I honestly wouldn't be suprised if, as he's looking away from the TV, he's refering to an off screen set of instructions for the cubes.


----------



## Gardoof (Aug 9, 2009)

o.0

Someone got really bored over the summer..


----------



## ArielMT (Aug 9, 2009)

AshleyAshes said:


> Not necessarily. First of all, he likely had the cubes already in a solvable state. He basicly took the cube from solved, scrambled it and memorized which moves were needed to be done backwards to do the cubes. So the cubes required no 'thought' asside from remembering the order to do to them to solve them. Other than that, he just had to do the song in the mirror in a physically awkward position.
> 
> Notice how he's not doing the cubes during the complex parts of the song?
> 
> I honestly wouldn't be suprised if, as he's looking away from the TV, he's refering to an off screen set of instructions for the cubes.



I'm more inclined to believe that he had the song memorized.  Solving a cube doesn't require much thought beyond recognizing patterns and remembering algorithms.

The talent is being able to do so one-handed while operating a controller with the same arm's elbow.

Edit: Aye, too much free time ahoy.


----------



## lilEmber (Aug 9, 2009)

AshleyAshes said:


> Not necessarily. First of all, he likely had the cubes already in a solvable state. He basicly took the cube from solved, scrambled it and memorized which moves were needed to be done backwards to do the cubes. So the cubes required no 'thought' asside from remembering the order to do to them to solve them. Other than that, he just had to do the song in the mirror in a physically awkward position.
> 
> Notice how he's not doing the cubes during the complex parts of the song?
> 
> I honestly wouldn't be suprised if, as he's looking away from the TV, he's refering to an off screen set of instructions for the cubes.



I've seen people solve cubes with one hand, blindfolded, and they were scrambled by an official. Granted what you say can still be true, I can solve a rubik in a minute with both hands and once you figure out the algorithms it's easier to solve it that way than it is to memorize a complicated mix-up, twice, because both cubes started off differently. Memorizing how to solve two cubes that are mixed up in a certain way would take me longer than it would to solve two properly.


----------



## Internet Police Chief (Aug 9, 2009)

inb4 omg has no life and inb4 someone quotes that and says "omg has no life"

He's 15 and did this over summer break. Give him some slack.

Anyway, it was pretty cool.


----------



## Tycho (Aug 9, 2009)

Super easy way to solve a Rubik's cube in record time: Take a solved Rubik's cube.  Videotape yourself scrambling it.  Run the video in reverse.

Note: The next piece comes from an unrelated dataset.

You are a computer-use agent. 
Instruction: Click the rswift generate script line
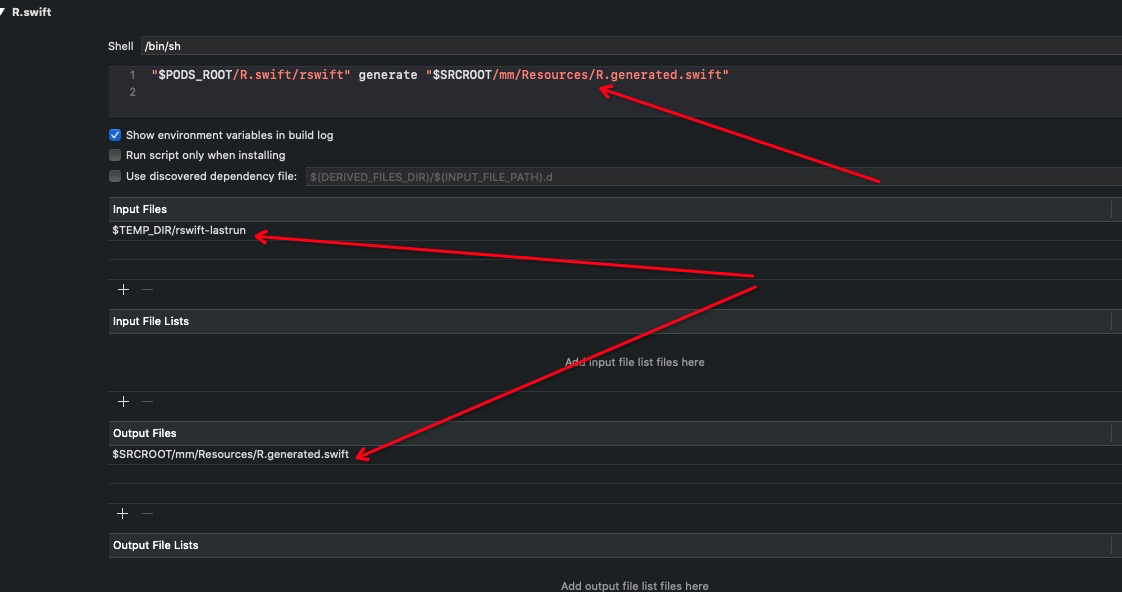(440, 75)
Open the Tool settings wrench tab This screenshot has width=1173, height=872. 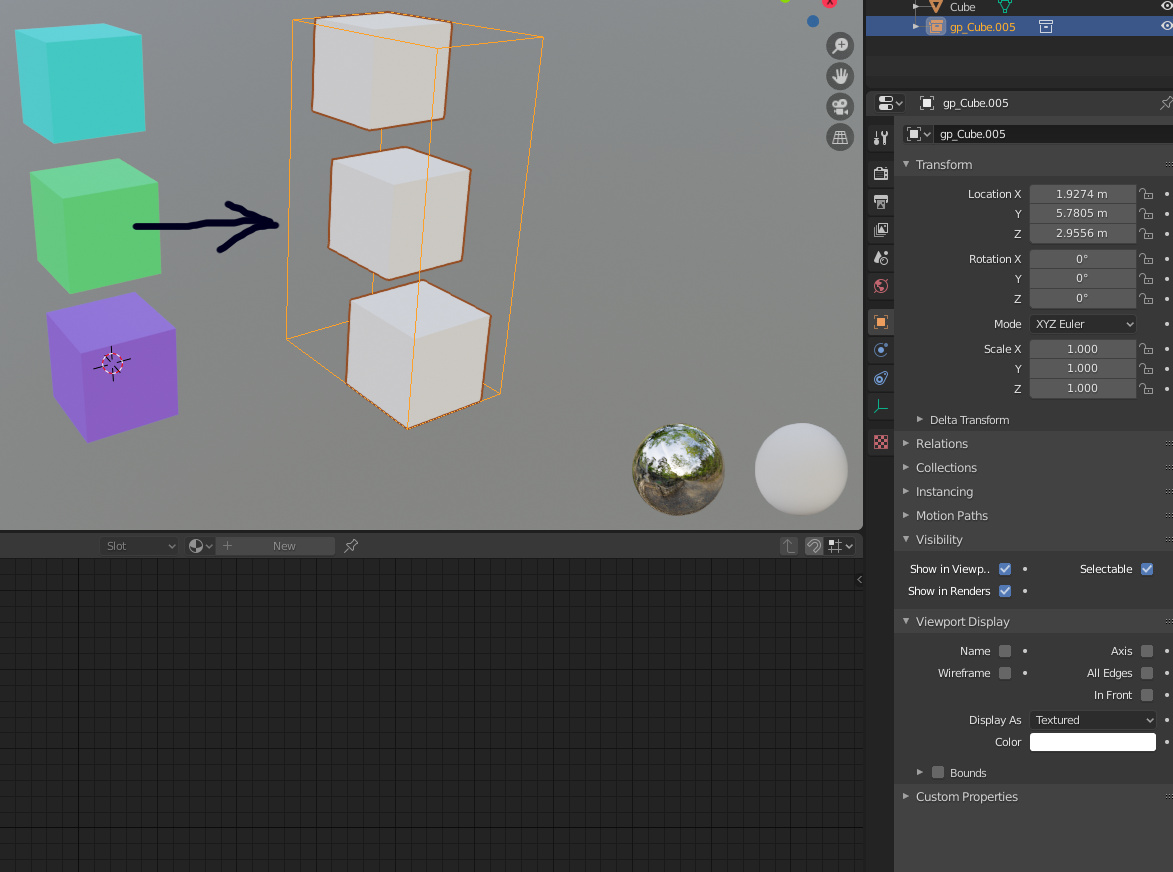(880, 138)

The Guitar Hero part would be kind of a trick though.


----------



## ArielMT (Aug 9, 2009)

Tycho said:


> Super easy way to solve a Rubik's cube in record time: Take a solved Rubik's cube.  Videotape yourself scrambling it.  Run the video in reverse.
> 
> The Guitar Hero part would be kind of a trick though.



Somebody actually got busted on YouTube for doing exactly that.  It was the guy who supposedly solved it with his feet, but he got found out because he dropped the cube during recording and it unnaturally jumped up during playback.


----------



## Tycho (Aug 9, 2009)

ArielMT said:


> Somebody actually got busted on YouTube for doing exactly that.  It was the guy who supposedly solved it with his feet, but he got found out because he dropped the cube during recording and it unnaturally jumped up during playback.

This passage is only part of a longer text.